If the U.S. job numbers get worse, there might be few companies in a tighter spot than Automatic Data Processing Inc., and Paychex Inc., the duopoly of the country's payroll-outsourcing market. And investors have reacted, sending the two companies' shares down nearly 11 per cent from highs reached roughly a month before.

Or, should we ask, have investors overreacted? If the investment horizon is the long term, not the next few months, the answer may well be yes.

Certainly, it's hard to say the two are out of favour; at $74.89 (U.S.) for ADP and $40.90 for Paychex, each still trades at more than 20 times forward earnings. Many analysts, while admiring the companies' cash-generating business models, are hesitant to slap "buy" ratings on the shares because of doubts they can generate market-beating returns over the next year.

That was also true in the summer of 2013, however, when many analysts called them "fully valued." The two stocks then continued runs that saw both rise nearly 50 per cent.

Perhaps it's better, then, to focus on some longer-term thinkers: the dozen financial advisers who made the 2014 honour roll of the long-running Hulbert Financial Digest for their performance since 2000, the top of the Internet-driven stock bubble. Only a handful of strong, well-managed companies made the top-picks list of three or more of these advisers – and ADP and Paychex were among them.

"Both companies, and ADP in particular, are very well-run businesses," says analyst Jeff Silber of BMO Nesbitt Burns's U.S. affiliate, one of the analysts who has a "buy" rating on ADP. "To some extent, they have a captive market. They throw off a ton of cash, pay a dividend and buy back stock. ADP has increased their dividend every year since 1974 – I don't know how many companies can say that. So they're the type of stock you put in your grandmother's portfolio."

A look at the companies' businesses, rather than a focus on their price-to-earnings ratios, makes this understandable. ADP has an estimated 30-per-cent share of payroll processing in the United States; Paychex has 10 per cent. Rather than compete for customers, says analyst Vishnu Lekraj of Morningstar, they've formed a "rational duopoly" with ADP focusing on larger businesses and Paychex targeting smaller concerns. "Competition has been relegated mainly to the fringe, and this dynamic has been a key driver of success for both players."

While ADP is easily the larger of the two, they share advantages that give them, in Morningstar's analysis, a "wide economic moat." Once a business outsources payroll, it's difficult to switch to another provider. ADP and Paychex are able to lock customers into long-term deals and consistently raise prices. And both companies have strong brand identities that help them against upstart, unproven competitors. (Says analyst Smittipon Srethapramote of Morgan Stanley, "As they say, you can't get fired for using ADP.")

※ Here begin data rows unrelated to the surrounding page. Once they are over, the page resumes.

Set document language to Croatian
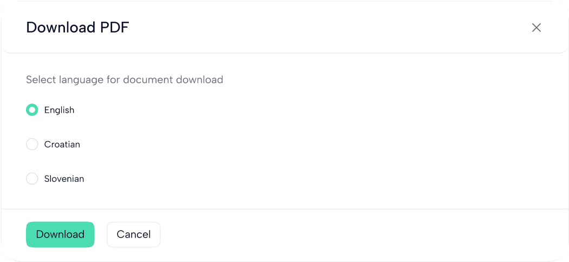 [32, 144]
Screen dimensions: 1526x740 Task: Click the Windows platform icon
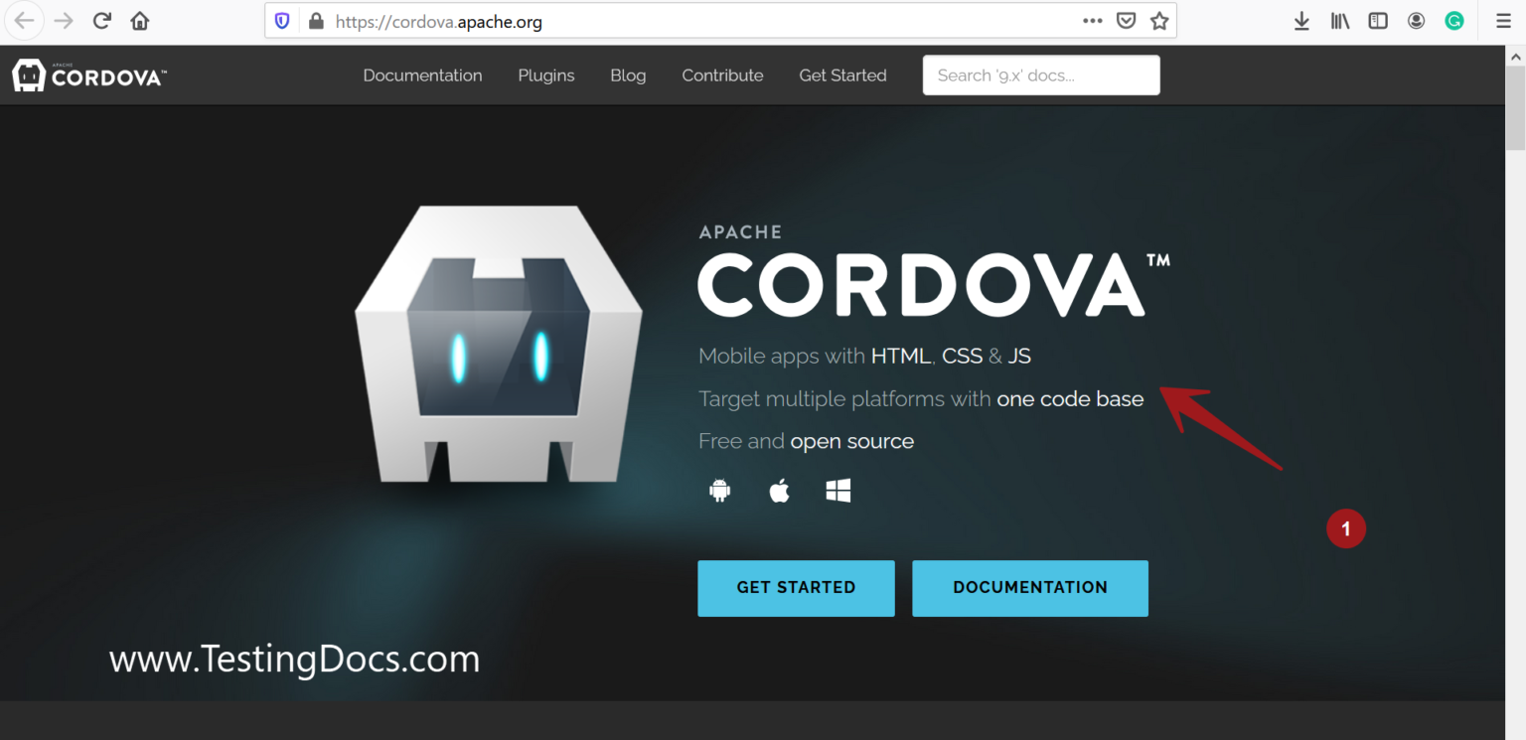pyautogui.click(x=839, y=491)

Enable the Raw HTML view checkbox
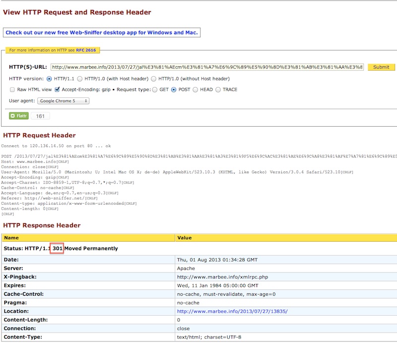tap(12, 90)
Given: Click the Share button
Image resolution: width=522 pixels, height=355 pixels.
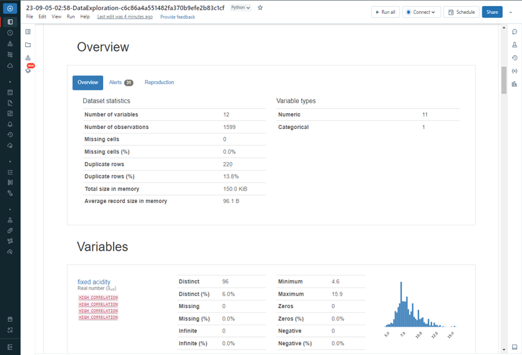Looking at the screenshot, I should click(x=492, y=12).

The companies consistently put up return-on-capital figures of 20 per cent or 30 per cent or more, something that fewer than one in 10 S&P 500 companies achieves, per Standard & Poor's Capital IQ. They pay out those profits as healthy dividends. (And no article about ADP is complete without mentioning it's one of four non-financial companies in the U.S. with the highest possible AAA credit rating from S&P.)

The companies' growth strategies are not limited to payroll outsourcing, which some analysts argue has reached a mature point. Instead, the companies continue to develop new products in what's called "human capital management," a description that also includes functions traditionally provided by a company's human-resources department. ADP even has a division called "professional employer organization services," in which a client can outsource everything and make ADP, not itself, the employer of record of its workers. It's growing faster than ADP's payroll business.

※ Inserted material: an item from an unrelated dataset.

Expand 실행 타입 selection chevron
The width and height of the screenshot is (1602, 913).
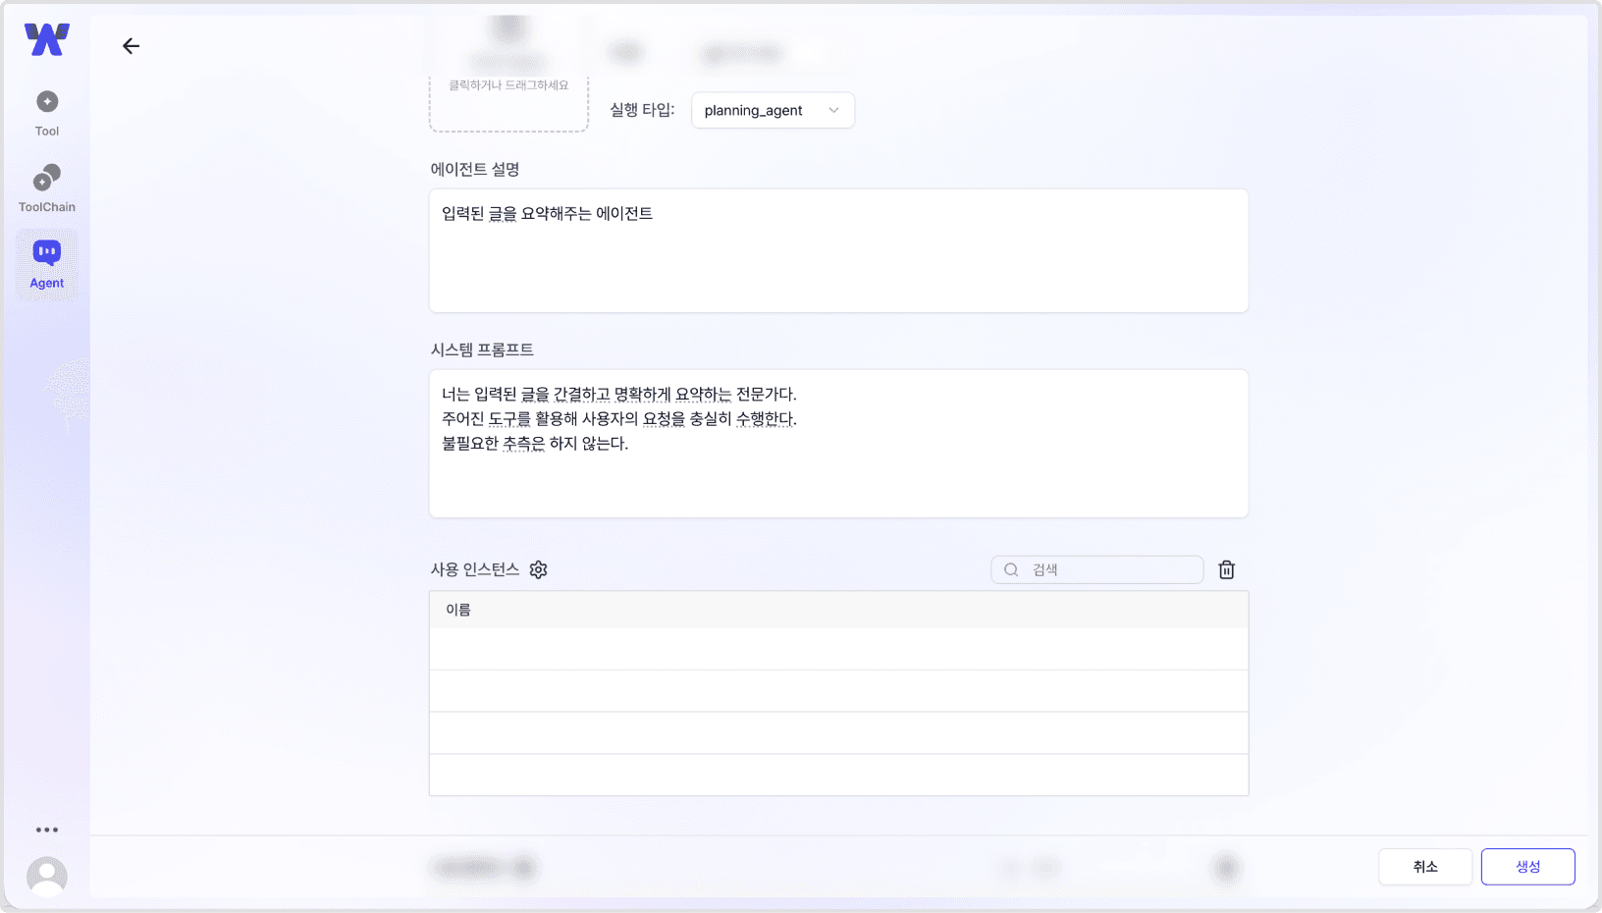(x=833, y=110)
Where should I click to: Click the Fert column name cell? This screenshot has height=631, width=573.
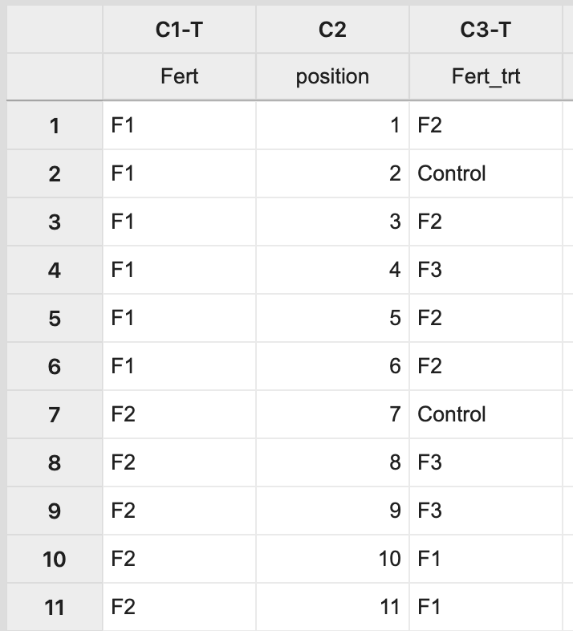[179, 76]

Morgan Stanley's Mr. Srethapramote says ADP believes human capital management is a $51-billion market, versus $8-billion for just payroll. The bad news is it has many more competitors across many industries. The good news is that, according to ADP, adding other products to existing clients can triple revenue from them.

Both companies have an additional way to add to earnings: The money they hold as "float" before employees cash their paycheques generates a small part of revenue, but a meaningful portion of earnings – at least, when interest rates aren't as low as they have been. Analyst Gary Bisbee of RBC Dominion Securities' U.S. arm believes rising interest rates have the potential to boost ADP's earnings by 30 per cent, "but it will take a long time to materialize." He believes anticipation of rising interest rates was one driver of ADP's 2013 stock performance, "which seems early," given his belief the benefit will arrive in the fiscal year that starts in the middle of 2015.

Mr. Srethapramote started coverage of ADP in December with an $82 price target, and soon saw the stock outpacing his target. With the recent decline to the $74 range, the potential return now hits the double digits. But it's also worth considering his "bull case" of $104 per share, in which ADP maintains the high-single-digit revenue growth it's been posting and boosts earnings per share through $700-million to $900-million in buybacks this year.

Paychex is trading slightly above Mr. Srethapramote's $39 target. But if it, too, sustains high single-digit revenue gains and it avoids losing its smaller customers to cheaper competitors (Paychex is more vulnerable, he feels), his "bull case" price is $51.

If the economy turns sour, a bear case for the two – as well as for most other stocks – may be appropriate instead. Investors who believe the economy will be just fine will likely find ADP and Paychex doing quite well, too.